Stored data:
--- START ---

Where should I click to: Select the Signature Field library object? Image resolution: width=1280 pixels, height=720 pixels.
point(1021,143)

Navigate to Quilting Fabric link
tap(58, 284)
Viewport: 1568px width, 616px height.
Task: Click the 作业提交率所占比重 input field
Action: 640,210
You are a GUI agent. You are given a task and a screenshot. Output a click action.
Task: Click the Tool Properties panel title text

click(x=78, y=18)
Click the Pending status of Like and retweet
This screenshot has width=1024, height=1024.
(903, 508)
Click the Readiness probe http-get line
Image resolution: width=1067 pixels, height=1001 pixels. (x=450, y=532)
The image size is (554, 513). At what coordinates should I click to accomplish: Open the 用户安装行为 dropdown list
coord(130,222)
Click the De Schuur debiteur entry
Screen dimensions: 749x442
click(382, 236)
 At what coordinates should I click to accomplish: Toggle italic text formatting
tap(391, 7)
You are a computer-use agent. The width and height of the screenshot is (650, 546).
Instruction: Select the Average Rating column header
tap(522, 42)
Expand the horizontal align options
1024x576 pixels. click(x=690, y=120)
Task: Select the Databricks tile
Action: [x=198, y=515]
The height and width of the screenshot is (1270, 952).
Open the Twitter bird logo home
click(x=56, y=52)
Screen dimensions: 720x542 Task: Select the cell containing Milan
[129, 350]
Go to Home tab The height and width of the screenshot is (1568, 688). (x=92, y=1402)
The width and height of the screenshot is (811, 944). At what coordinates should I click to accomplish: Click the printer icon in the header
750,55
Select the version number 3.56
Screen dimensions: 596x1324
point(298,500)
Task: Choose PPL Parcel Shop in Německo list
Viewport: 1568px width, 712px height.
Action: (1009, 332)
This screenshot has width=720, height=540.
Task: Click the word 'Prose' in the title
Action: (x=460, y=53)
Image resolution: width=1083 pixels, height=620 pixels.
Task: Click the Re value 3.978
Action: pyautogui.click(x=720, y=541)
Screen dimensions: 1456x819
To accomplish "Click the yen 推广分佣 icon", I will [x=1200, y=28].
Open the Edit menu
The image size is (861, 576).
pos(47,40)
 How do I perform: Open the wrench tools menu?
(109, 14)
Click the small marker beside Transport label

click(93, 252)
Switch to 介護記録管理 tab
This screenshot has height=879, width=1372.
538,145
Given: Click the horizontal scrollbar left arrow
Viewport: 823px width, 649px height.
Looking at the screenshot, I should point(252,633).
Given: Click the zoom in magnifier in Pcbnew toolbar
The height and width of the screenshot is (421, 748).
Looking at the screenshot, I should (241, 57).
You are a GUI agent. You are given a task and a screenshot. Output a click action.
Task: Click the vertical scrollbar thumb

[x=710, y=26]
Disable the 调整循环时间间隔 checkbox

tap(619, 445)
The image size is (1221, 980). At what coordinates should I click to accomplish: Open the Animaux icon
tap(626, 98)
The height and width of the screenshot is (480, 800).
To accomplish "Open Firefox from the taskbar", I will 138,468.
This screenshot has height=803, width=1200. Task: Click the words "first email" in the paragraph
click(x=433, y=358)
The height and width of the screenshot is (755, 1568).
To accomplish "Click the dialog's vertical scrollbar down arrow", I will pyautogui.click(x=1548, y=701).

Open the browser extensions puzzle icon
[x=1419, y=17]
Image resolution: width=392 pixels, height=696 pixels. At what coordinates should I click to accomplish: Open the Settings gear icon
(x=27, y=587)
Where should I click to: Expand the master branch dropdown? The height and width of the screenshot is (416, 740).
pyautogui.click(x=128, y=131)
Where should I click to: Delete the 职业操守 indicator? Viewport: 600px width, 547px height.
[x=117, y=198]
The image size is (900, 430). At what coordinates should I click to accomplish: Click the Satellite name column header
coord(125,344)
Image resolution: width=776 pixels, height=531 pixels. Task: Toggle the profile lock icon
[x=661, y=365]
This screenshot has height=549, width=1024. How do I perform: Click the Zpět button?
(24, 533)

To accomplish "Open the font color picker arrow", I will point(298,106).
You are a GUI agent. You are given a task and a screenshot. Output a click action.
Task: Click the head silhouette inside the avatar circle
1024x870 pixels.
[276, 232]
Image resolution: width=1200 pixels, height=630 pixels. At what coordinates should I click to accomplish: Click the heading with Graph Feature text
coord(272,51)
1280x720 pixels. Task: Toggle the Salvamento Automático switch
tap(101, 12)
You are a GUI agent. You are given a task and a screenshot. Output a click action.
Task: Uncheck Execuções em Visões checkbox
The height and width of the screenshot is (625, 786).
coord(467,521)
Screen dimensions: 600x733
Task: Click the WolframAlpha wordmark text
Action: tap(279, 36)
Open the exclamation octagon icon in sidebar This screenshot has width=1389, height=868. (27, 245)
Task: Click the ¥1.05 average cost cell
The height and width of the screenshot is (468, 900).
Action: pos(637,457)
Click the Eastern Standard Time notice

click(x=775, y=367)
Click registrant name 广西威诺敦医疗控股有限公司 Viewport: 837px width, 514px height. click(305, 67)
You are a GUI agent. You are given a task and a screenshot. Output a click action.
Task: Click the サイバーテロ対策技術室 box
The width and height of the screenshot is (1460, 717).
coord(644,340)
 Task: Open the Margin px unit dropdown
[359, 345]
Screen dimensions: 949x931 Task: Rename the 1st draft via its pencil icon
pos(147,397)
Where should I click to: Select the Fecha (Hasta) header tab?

--- END ---

ABOUT THIS TASK: Show all lines above holding the word "arrow".

REPLY TO THE TASK:
Given: Click the horizontal scrollbar left arrow
To accomplish "Click the dialog's vertical scrollbar down arrow", I will pyautogui.click(x=1548, y=701).
To accomplish "Open the font color picker arrow", I will point(298,106).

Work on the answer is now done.